MPT-7B-Storywriter-GGML
Property | Value |
---|---|
Parameter Count | 6.7B |
License | Apache 2.0 |
Context Length | 65,536 tokens |
Architecture | Modified decoder-only transformer |
Base Model | MPT-7B |
What is MPT-7B-Storywriter-GGML?
MPT-7B-Storywriter-GGML is a GGML-quantized version of MosaicML's story-focused language model, specifically optimized for CPU inference. It's designed for reading and writing fictional stories with exceptionally long context lengths, supporting up to 65k tokens and beyond. The model has been converted to various quantization levels (4-bit, 5-bit, and 8-bit) to accommodate different hardware capabilities and performance requirements.
Implementation Details
The model incorporates several advanced technical features, including FlashAttention for efficient computation, ALiBi (Attention with Linear Biases) for position encoding, and architecture modifications such as QK LayerNorm. It uses the EleutherAI/gpt-neox-20b tokenizer and has been fine-tuned on a curated fiction subset of the books3 dataset.
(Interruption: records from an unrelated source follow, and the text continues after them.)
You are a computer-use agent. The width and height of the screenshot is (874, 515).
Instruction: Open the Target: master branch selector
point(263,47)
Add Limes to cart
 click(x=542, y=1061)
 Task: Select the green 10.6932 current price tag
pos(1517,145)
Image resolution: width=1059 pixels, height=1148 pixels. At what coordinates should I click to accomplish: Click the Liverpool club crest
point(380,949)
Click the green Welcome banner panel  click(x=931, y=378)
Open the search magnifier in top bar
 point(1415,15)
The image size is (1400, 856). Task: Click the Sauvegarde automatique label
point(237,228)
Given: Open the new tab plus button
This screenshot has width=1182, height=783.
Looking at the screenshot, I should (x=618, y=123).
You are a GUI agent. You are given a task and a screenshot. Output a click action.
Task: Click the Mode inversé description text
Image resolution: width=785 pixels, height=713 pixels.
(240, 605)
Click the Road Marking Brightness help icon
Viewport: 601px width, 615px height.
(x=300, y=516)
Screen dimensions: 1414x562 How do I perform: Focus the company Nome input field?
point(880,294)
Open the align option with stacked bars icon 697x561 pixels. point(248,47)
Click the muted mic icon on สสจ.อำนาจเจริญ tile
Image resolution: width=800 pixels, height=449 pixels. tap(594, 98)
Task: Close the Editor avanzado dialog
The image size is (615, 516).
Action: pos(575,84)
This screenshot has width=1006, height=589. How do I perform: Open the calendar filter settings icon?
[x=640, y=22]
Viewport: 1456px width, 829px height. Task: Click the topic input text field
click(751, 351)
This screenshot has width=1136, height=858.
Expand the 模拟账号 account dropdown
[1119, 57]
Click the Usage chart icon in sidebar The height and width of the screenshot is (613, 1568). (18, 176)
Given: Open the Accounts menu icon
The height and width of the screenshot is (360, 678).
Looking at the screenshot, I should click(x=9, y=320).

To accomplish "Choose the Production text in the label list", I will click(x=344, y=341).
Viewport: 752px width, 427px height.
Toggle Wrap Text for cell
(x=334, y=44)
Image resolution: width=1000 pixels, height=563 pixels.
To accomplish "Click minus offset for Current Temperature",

- Multiple quantization options ranging from 4.21GB to 7.58GB file sizes
- Compatible with KoboldCpp, ctransformers, GPT4All-UI, and rustformers' llm
- Supports extrapolation beyond training context length through ALiBi
- 32 layers with 32 attention heads and 4096 dimensional embeddings
Core Capabilities
- Long-form story generation with coherent narratives
- Extended context handling up to 84k tokens
- Efficient CPU inference with various quantization options
- Creative writing and story continuation
- Memory-efficient operation with different RAM requirements based on quantization
Frequently Asked Questions
Q: What makes this model unique?
This model stands out for its extraordinary context length capability and specific optimization for story writing tasks, combined with efficient GGML quantization for CPU deployment.
Q: What are the recommended use cases?
The model excels at creative writing tasks, story continuation, and handling long-form narrative content. It's particularly suitable for applications requiring extended context understanding and generation.